Kayo and I, out walking, caught in a sudden August rainstorm. We don’t run for cover, just keep strolling along at the same pace. He likes to open his arms wide, lift his face to the sky and spin around with eyes closed in the middle of the Place de la Bastille. “It’s the only way to really feel the rain,” he says. He’s so beautiful that sometimes I pretend my shoe is untied so I can drop back and admire him for a minute. Heads turn when he passes by. Young people, old people, men, women, children, see in his height, in his velvet eyes, in his full lips an embodiment of pride. It’s not just about beauty: Kayo is a real prince, straight out of a fairytale. He can grant you any three wishes, with one exception — that he sleep with you.

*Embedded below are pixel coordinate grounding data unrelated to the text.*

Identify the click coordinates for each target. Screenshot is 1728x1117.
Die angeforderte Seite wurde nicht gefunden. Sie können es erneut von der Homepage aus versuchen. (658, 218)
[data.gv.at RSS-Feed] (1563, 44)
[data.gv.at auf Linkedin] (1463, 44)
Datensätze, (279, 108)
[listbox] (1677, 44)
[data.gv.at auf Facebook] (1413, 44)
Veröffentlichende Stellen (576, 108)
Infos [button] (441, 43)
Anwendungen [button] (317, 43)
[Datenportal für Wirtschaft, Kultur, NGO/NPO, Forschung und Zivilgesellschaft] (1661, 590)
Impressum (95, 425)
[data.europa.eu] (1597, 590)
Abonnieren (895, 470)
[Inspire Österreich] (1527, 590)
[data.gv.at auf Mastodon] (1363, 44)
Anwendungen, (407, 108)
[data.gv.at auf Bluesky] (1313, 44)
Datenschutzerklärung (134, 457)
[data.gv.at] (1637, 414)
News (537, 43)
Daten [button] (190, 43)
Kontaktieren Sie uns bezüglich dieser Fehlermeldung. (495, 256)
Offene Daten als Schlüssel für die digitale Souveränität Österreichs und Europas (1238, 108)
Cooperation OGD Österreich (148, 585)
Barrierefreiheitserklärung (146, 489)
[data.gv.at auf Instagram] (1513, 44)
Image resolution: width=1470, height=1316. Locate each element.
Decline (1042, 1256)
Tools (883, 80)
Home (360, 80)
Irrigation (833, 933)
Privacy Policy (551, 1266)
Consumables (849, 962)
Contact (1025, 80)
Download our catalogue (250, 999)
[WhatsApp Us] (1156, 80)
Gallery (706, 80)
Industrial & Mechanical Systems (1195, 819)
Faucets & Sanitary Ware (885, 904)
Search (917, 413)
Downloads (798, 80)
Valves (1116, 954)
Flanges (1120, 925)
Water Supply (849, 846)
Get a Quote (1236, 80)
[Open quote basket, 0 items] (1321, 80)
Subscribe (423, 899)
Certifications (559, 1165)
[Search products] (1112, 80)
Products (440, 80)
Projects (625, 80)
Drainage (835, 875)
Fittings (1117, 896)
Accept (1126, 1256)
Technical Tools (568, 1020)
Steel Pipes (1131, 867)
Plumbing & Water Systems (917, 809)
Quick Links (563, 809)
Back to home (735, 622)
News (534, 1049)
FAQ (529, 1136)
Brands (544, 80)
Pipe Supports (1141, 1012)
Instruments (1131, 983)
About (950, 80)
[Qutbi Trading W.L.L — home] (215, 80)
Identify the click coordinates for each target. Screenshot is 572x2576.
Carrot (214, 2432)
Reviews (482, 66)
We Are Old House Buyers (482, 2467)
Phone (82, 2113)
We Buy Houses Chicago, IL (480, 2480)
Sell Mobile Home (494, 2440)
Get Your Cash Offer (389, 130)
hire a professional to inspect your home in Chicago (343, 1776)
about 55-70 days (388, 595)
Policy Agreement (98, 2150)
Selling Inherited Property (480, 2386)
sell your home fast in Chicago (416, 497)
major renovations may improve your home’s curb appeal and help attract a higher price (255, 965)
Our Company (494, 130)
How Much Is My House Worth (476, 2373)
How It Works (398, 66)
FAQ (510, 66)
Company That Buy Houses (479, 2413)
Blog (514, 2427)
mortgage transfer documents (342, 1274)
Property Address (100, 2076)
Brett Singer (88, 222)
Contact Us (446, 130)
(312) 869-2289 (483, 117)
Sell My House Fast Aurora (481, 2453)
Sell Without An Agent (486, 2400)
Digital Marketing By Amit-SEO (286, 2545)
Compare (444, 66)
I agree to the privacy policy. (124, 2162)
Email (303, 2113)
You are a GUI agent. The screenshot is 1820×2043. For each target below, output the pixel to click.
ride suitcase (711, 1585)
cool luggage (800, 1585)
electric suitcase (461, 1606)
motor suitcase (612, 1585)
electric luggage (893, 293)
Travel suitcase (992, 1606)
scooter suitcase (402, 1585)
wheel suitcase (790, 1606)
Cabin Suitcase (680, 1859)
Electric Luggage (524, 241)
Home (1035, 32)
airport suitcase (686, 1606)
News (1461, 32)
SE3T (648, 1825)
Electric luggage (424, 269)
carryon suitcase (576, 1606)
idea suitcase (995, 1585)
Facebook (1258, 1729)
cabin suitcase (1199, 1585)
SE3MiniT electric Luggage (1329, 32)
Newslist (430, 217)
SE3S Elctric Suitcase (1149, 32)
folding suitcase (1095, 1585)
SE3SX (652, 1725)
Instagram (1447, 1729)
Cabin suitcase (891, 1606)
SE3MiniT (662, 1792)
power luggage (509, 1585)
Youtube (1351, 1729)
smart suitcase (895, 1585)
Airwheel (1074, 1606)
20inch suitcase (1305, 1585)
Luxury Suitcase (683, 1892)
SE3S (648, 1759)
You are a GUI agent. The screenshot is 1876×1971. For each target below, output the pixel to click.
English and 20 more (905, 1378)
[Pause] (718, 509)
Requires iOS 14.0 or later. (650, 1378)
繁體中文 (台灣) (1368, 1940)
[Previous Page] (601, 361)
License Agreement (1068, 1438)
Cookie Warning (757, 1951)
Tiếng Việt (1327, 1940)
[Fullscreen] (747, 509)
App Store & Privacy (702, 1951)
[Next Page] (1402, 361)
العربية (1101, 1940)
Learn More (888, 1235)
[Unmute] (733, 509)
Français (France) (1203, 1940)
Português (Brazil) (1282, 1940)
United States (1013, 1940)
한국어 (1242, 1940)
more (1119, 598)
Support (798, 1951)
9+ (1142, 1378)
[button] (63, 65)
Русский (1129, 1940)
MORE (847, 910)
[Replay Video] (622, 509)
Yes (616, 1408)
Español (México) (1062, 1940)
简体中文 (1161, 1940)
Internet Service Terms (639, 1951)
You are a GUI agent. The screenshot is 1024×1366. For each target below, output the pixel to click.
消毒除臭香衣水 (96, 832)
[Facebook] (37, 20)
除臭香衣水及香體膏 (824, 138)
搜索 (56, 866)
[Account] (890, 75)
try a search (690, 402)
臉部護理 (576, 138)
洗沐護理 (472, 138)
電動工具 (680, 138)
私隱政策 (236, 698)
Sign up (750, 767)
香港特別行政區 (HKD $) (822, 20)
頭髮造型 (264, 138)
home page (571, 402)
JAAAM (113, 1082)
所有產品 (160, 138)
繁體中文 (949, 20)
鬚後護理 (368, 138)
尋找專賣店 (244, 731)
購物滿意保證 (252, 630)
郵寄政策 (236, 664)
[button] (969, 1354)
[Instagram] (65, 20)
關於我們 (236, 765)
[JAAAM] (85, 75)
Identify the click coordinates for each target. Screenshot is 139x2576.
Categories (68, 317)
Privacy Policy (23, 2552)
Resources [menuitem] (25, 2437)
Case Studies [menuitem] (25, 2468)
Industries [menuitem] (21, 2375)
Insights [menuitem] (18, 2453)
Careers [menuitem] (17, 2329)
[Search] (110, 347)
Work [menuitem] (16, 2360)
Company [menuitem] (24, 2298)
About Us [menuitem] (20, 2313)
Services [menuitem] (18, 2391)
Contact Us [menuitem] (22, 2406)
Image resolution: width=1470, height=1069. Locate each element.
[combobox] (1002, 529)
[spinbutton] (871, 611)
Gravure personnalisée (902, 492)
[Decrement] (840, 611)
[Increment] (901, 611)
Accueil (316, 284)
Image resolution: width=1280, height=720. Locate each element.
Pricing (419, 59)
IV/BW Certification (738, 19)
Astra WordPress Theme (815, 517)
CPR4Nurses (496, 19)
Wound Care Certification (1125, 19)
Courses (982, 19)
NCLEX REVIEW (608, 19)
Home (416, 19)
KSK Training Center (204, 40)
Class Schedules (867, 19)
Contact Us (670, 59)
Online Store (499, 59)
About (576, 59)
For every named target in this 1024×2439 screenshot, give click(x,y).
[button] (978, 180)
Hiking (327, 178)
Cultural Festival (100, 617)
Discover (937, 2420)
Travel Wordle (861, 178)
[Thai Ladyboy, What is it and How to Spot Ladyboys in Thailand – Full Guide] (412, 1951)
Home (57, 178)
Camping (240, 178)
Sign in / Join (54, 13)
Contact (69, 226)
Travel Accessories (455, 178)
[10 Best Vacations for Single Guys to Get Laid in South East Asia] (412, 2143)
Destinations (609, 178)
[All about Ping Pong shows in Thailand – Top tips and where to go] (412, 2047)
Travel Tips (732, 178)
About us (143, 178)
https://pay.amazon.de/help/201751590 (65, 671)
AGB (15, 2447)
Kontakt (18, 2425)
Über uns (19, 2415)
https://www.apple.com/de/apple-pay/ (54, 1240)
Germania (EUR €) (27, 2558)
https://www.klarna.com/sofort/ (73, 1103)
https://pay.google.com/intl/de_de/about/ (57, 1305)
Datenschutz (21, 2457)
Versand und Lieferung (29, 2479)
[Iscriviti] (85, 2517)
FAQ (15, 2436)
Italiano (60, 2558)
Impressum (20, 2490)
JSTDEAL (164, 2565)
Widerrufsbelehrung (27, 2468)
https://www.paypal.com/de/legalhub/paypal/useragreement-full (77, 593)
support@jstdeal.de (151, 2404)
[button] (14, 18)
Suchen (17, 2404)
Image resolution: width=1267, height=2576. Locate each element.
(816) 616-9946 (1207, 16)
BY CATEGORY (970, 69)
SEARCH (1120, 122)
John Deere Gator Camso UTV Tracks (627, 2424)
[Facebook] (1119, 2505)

Like a true gentleman, whenever we cross to the other side of the street he makes sure I’m still walking on the inside. “It’s how my mother taught me,” he says. With him I forget about feminism and equal rights, because he makes me feel not just equal but better. My own obligations, in return, are to let him lean on my shoulder, to talk to him about Africa, about human rights, about Foucault, and to give him backrubs. Sometimes I can’t stand it and give him a kiss on the neck, and Kayo sighs and says, “Oh, my little African,” which only makes the moment more tender, but when I open my lips in search of something more, Kayo says, “Oh, sweetheart, get it into your head.” Get what into my head? His body responds, it’s warm, he’s always touching me. Why doesn’t he at least try, why won’t he take that risk? “There’s no way,” he says. Anna asks around and finds out it’s the first time Kayo is going around with a girl. She tries to analyze it: “Maybe because you’re tall and skinny, and wear pants and have short hair. Forget him, Maria. He wants to turn you into a boy.”

I cut my hair even shorter and buy a man’s suit. Kayo tells me I look wonderful, asks if I want to submit a portfolio to the modeling agency he works for from time to time.

“Kayo, I hate fashion, advertising, consumer culture. I’m not doing it for the sake of style, don’t you get it? I’m doing it so I can be with you.”

I look at myself in the mirror, trying to see what he sees: my cheekbones protrude, you can see all of my ribs individually, like Antigone’s. There are black circles under my eyes. All I eat is fruit, my stomach has closed up entirely. In the space of a month I’ve become a ghost of myself. I found my prince, only he won’t let me up on the horse.